# Brown Snow??



## olddawgsrule (Jan 20, 2015)

Saw a post here from a few years back were a couple of folks came across the same..

This occurred last Thursday (?) at Jay Peak with an overnight snow fall.
Top covering of brown on the snow.

I know most figured it was from rusty pipes on the snow-making (in the previous thread), but, it was everywhere and not deep..  Just a coating.

You could still see in the woods where folks hadn't skied on Saturday.
With Saturday nights fresh dropping of snow, Sunday you'd be hard pressed to see it anywhere.

First time I've ever seen it!
And being an Olddawg... I've seen a few seasons..


----------



## BenedictGomez (Jan 20, 2015)

I saw a guy creating brown snow in the slackcountry off Smuggler's Notch last March.  Disgusting.


----------



## bdfreetuna (Jan 20, 2015)

I had to make brown snow just below tree line on the Jay Ridge :lol:


----------



## thetrailboss (Jan 20, 2015)

Sounds like dust, pollen, or sediment in the snow that appeared because the snow had either melted back or settled.

**********

Prompt 1:
In the brown snow thread, at which ski area did the first poster see the brown coating?
Prompt 2:
Translate this sentence from the brown snow thread into French: "Sounds like dust, pollen, or sediment in the snow that appeared because the snow had either melted back or settled."
Prompt 3:
Pick up the brown snow thread after its last post and write the next reply.

Data excerpt:
**********

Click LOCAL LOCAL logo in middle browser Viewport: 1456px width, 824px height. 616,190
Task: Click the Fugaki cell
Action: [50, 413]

**********

Task answer 1:
Jay Peak

Task answer 2:
On dirait de la poussière, du pollen ou des sédiments dans la neige, apparus parce que la neige avait soit fondu, soit tassé.

Task answer 3:
----------



## skiberg (Jan 20, 2015)

Brown snow is fairly common in CO during the spring. Dust storms often drop a layer here or there. 
	

	
	
		
		

		
			





 Winter Park. Last April. You can see the layer cake appearance in the snow.


----------



## j law (Jan 21, 2015)

When I lived in Colorado we'd get a dusting of reddish snow almost every year from the deserts further west.  Not sure that happens here in the east though 


Sent from my iPhone using AlpineZone


----------



## olddawgsrule (Jan 23, 2015)

I can understand dust from the desert, I get dust from even a local pit, but I'm not finding one close enough or uncovered enough to be the answer. Melting back has merit, but it happened during an over-night fall of snowfall and on top.

Tried researching local (even further out) manufacturing plants and not getting a possible solution (especially for the amount). 
There was a event in Iceland, seems a bit out there, but it's there...

I've also tried to explain it by rusty snow-making pipes, but it covered everything... on top...

I did ask several of the employees up there what they thought of it.
Mostly shrouded shoulders and a 'Who cares' attitude..
Two actually were concerned about the reason for the question.. That had me even more curious..

I have no clue.
I've never experienced it before in all my years of riding in the Northeast.
Was curious what you folks could shed on this..

Thank you all for your input, well the serious ones..
The others I expected and laughed accordingly.

Enjoy it while we got it!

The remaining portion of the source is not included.